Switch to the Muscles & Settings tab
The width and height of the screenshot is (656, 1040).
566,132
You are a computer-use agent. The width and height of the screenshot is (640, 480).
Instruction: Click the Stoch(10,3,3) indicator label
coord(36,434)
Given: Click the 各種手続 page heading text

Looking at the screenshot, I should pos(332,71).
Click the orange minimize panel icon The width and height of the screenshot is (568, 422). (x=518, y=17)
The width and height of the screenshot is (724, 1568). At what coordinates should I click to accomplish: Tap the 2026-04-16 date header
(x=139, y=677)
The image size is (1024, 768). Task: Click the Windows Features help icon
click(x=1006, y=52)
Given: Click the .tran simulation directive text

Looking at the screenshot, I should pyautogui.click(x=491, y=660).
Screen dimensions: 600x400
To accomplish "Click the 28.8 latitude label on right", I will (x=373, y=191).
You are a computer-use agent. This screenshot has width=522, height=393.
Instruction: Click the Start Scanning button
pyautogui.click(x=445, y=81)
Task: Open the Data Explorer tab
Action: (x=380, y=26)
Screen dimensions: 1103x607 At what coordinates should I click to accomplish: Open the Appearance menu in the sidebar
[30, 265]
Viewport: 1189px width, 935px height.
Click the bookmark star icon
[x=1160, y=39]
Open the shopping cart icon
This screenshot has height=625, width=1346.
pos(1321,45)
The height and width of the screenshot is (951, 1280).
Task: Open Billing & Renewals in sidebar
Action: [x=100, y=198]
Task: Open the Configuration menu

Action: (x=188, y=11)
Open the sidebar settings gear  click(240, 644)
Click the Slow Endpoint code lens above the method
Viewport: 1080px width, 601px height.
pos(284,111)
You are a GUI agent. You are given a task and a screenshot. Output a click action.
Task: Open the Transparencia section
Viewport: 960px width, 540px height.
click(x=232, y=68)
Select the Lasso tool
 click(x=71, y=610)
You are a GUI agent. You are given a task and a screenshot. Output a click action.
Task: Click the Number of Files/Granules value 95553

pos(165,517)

▸ WHAT THE TASK ASKS
Please state only the number of lines above that hold the string "agent".

▸ EXERCISE RESPONSE
4